#### [List of tasks]
(a) From the article on New Jersey property taxes, extract the passage between "While additional detailed" and "in early March.", inclusive.
(b) According to the article on New Jersey property taxes, why do Republicans want to bring back the Christie-era cap on salary increases for local police officers and firefighters? Answer in one to three sentences.
(c) In the article on New Jersey property taxes, what cap on annual levy increases is still in effect?

-- Page text start --

Gov. Phil Murphy was quick to take credit after news broke earlier this month that New Jersey’s hated property-tax bills grew at their slowest rate in decades last year, asserting his administration’s effort to boost funding for local school districts was a major factor.
But Republicans say “not so fast.” They point instead to the lasting impact of so-called “tool-kit” reforms that were adopted during the tenure of former GOP Gov. Chris Christie, including a 2 percent cap on annual levy increases that remains in effect.
While additional detailed property-tax data that could shed more light is still pending from the state, the debate will likely rage on for months in Trenton. Murphy has already announced he wants to spend even more on K-12 school aid in the new state budget due out in early March.
Meanwhile, Republicans are still angling for the reinstatement of a major Christie-era reform that expired last year — a hard cap on the salary increases for local police officers and firefighters through binding arbitration. That policy was credited with saving taxpayers hundreds of millions of dollars while it was in place.
Moreover, competing efforts are ongoing to change public-worker healthcare policy in New Jersey, something that could also influence local property-tax bills.

-- Page text end --
-- Entries provided start --

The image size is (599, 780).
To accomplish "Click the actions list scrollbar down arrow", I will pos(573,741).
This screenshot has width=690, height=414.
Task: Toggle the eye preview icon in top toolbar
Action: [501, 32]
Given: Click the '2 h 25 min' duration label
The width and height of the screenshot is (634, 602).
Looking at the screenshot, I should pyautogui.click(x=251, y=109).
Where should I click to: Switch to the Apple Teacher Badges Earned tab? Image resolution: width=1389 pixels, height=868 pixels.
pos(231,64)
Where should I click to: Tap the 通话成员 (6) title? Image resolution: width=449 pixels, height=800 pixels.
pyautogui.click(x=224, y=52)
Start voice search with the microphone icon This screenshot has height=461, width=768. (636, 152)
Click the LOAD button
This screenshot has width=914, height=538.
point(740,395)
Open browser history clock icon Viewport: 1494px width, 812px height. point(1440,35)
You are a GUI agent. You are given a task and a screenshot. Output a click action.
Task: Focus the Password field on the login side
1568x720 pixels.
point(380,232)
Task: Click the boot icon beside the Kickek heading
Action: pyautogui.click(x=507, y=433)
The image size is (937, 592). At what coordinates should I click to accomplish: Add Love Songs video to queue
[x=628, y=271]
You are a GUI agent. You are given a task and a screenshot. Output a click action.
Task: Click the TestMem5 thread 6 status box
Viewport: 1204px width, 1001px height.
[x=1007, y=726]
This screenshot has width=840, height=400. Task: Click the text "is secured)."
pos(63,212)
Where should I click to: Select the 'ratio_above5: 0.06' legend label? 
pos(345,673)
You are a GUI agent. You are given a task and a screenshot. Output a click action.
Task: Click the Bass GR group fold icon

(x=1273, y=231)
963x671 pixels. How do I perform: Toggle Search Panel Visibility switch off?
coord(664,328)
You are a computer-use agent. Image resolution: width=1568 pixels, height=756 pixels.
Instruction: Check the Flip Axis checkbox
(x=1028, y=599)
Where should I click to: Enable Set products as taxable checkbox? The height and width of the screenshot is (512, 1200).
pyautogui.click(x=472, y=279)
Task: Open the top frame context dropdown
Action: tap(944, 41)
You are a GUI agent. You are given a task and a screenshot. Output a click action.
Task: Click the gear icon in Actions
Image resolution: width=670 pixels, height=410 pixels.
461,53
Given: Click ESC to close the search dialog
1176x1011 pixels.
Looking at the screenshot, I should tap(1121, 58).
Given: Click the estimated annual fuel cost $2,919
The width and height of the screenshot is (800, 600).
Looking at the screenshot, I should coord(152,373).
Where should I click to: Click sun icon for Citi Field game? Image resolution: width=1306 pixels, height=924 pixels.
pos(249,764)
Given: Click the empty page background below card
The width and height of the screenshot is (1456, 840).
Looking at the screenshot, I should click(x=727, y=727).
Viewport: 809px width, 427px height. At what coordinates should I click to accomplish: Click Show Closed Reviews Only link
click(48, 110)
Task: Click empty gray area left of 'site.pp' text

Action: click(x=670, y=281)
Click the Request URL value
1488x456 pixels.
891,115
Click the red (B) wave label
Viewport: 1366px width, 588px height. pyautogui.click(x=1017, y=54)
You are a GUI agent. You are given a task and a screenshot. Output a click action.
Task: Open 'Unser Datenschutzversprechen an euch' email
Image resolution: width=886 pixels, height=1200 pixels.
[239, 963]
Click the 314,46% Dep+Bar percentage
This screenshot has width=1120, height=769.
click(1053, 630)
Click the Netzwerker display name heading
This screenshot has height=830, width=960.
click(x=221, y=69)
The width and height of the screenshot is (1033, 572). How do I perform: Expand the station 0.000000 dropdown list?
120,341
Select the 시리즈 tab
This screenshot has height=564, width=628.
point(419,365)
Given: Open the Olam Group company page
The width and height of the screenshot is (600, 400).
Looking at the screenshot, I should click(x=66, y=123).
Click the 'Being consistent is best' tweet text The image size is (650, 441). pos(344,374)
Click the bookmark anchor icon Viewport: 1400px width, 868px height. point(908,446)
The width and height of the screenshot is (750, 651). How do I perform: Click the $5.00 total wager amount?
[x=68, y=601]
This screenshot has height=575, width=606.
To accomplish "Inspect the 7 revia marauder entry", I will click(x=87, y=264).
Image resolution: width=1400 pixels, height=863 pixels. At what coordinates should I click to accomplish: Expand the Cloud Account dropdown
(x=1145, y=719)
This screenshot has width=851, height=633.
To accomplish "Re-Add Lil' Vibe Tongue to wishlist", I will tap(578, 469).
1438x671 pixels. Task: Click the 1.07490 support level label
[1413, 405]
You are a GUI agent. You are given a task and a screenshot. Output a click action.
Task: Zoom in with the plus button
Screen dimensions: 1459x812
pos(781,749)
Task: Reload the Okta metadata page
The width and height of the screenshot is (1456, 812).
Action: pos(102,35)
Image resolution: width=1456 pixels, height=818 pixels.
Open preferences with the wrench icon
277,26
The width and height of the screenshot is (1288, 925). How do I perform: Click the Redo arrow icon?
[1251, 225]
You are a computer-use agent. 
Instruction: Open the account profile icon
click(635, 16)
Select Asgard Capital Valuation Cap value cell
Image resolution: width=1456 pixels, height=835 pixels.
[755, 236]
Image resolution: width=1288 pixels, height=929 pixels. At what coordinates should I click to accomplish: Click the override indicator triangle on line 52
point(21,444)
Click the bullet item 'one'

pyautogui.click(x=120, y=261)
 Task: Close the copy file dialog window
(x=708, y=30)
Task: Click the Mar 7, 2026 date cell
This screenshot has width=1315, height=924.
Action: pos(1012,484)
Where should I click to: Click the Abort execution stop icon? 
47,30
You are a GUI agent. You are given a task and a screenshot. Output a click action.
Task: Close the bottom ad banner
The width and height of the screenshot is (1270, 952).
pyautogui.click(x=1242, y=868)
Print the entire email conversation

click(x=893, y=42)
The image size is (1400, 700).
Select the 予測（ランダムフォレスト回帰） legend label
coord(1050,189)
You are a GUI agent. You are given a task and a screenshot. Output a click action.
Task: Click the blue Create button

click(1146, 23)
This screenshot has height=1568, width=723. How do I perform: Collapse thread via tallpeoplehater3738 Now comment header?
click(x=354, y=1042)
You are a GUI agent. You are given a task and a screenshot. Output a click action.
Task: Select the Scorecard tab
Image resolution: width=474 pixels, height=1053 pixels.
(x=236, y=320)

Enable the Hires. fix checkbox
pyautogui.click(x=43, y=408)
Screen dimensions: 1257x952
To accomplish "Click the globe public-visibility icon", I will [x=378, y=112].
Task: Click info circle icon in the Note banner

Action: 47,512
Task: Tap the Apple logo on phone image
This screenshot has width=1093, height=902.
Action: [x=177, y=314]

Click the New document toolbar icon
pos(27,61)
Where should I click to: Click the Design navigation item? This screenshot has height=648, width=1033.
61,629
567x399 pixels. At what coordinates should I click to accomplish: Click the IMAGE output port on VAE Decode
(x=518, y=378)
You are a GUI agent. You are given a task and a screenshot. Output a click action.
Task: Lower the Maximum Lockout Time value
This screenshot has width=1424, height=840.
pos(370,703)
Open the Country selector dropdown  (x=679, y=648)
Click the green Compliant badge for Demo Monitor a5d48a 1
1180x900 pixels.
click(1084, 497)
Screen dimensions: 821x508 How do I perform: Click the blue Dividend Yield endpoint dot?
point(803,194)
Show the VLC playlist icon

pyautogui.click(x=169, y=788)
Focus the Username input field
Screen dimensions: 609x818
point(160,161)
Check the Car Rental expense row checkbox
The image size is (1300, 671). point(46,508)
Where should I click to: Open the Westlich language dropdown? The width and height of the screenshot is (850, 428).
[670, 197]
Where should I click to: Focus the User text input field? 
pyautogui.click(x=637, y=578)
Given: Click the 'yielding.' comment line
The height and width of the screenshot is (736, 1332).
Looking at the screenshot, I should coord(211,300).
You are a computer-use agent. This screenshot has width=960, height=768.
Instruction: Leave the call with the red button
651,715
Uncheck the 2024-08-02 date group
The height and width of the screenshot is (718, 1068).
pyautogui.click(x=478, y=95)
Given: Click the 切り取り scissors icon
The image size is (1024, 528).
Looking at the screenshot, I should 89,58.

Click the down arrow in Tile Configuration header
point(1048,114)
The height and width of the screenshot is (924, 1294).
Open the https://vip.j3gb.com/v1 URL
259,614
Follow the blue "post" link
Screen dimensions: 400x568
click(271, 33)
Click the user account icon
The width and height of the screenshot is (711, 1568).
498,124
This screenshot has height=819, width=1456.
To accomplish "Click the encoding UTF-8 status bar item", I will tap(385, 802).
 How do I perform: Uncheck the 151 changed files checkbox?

-- Entries provided end --

#### [Task results]
(a)
While additional detailed property-tax data that could shed more light is still pending from the state, the debate will likely rage on for months in Trenton. Murphy has already announced he wants to spend even more on K-12 school aid in the new state budget due out in early March.

(b) Republicans want the hard cap on police and firefighter salary increases through binding arbitration reinstated because it was credited with saving taxpayers hundreds of millions of dollars while it was in place. It expired last year.

(c) A 2 percent cap on annual levy increases.